Required work: With the pictures left out, print exactly the lines below that run from the one containing "The width and height of the screenshot is (750, 422)." through the one containing "You are a computer-use".

Data provided:
################
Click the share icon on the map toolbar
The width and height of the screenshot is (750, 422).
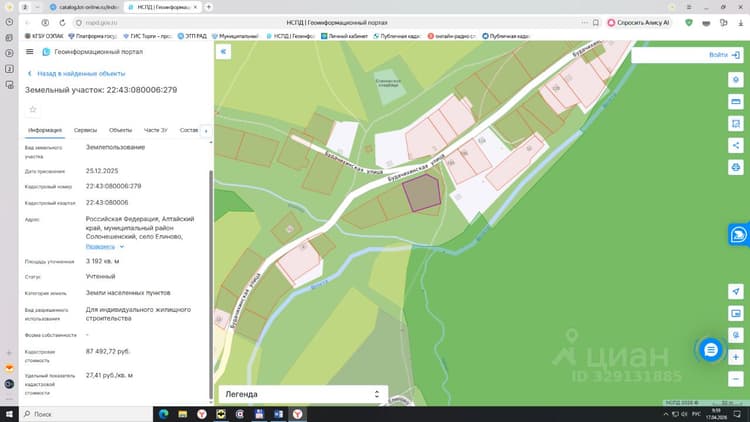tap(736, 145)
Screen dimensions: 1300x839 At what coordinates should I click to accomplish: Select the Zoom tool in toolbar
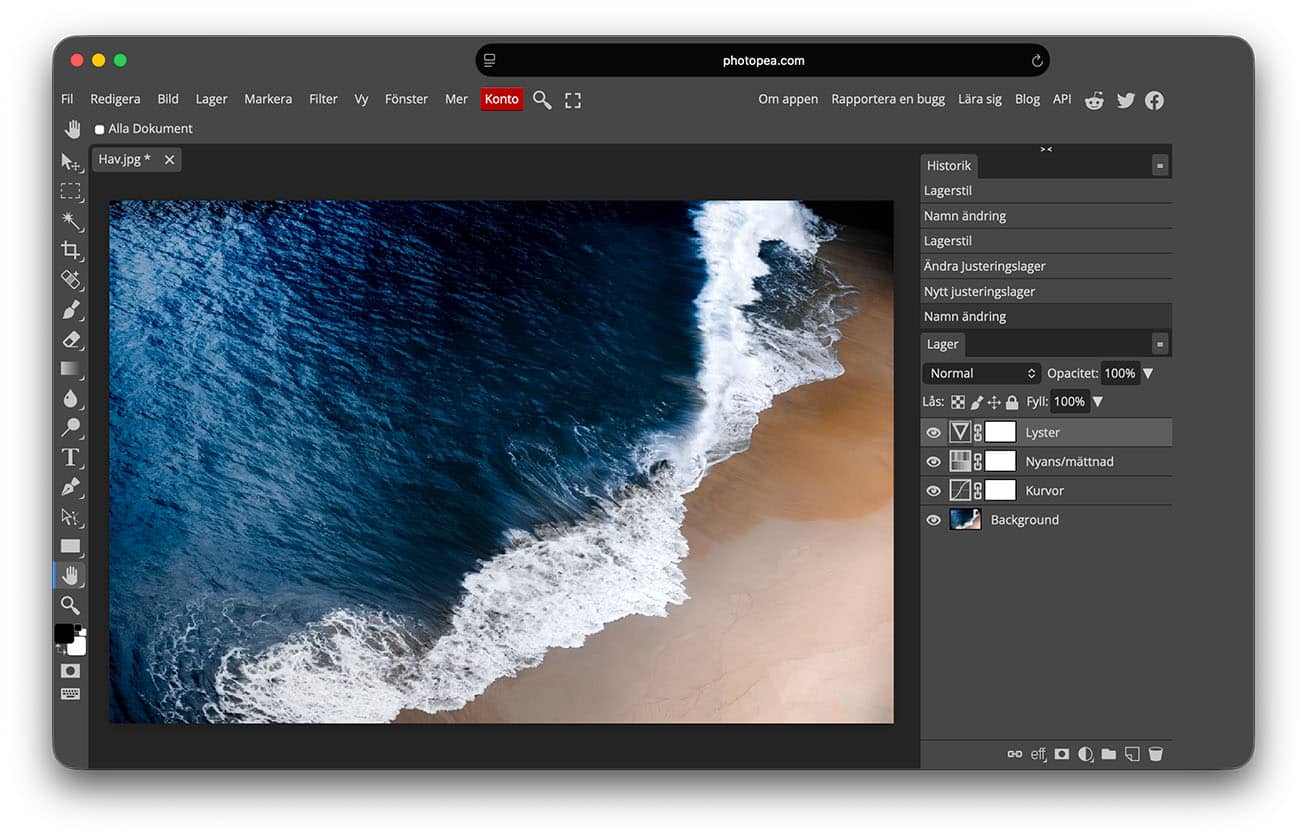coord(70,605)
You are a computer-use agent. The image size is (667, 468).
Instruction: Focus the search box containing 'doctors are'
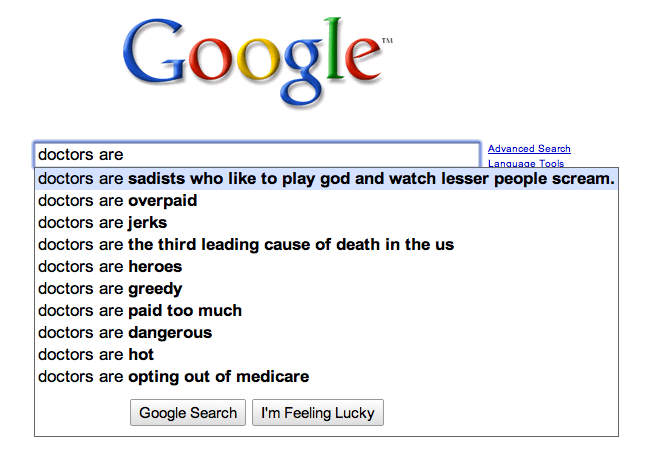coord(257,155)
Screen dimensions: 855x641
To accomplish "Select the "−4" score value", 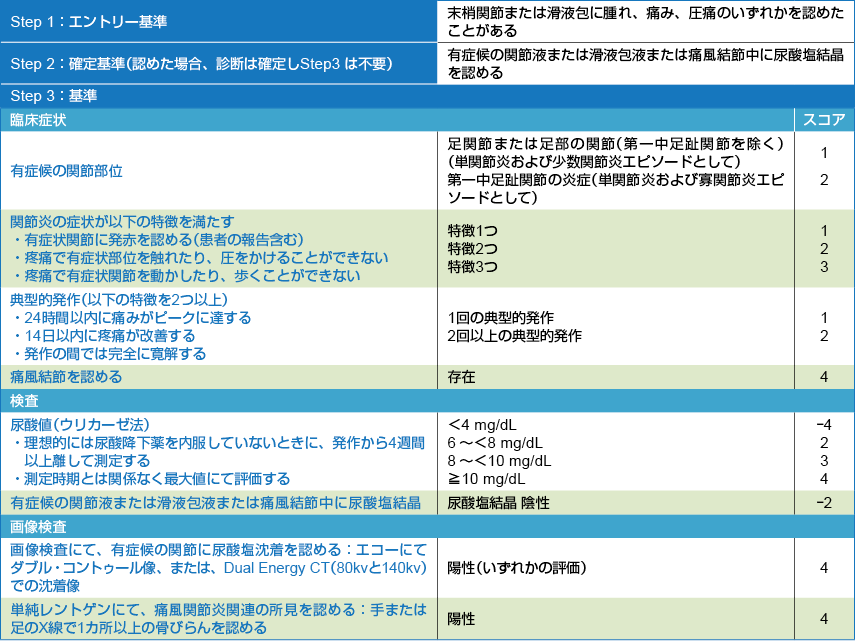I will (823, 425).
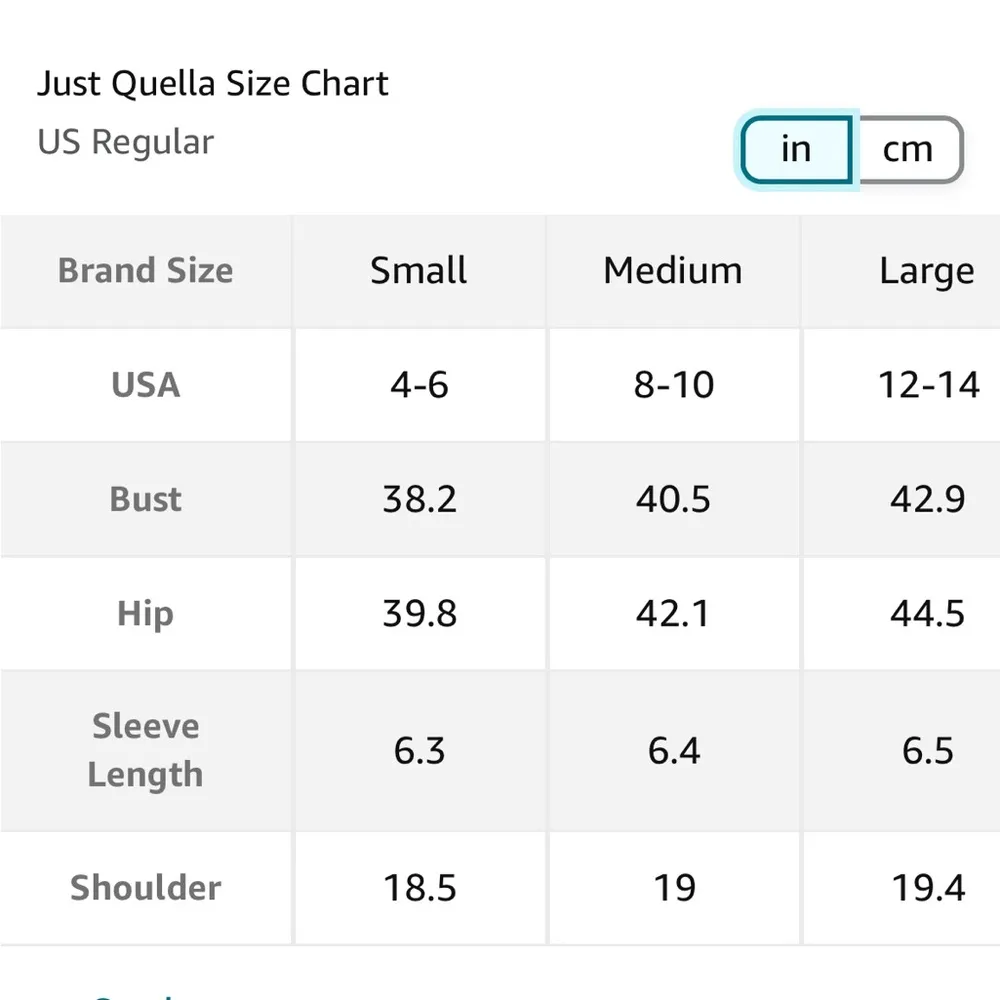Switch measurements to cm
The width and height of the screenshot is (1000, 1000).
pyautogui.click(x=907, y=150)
################
Task solution:
The width and height of the screenshot is (750, 422).
tap(736, 145)
Screen dimensions: 1300x839 At what coordinates should I click to accomplish: Select the Zoom tool in toolbar
coord(70,605)
You are a computer-use agent. The image size is (667, 468).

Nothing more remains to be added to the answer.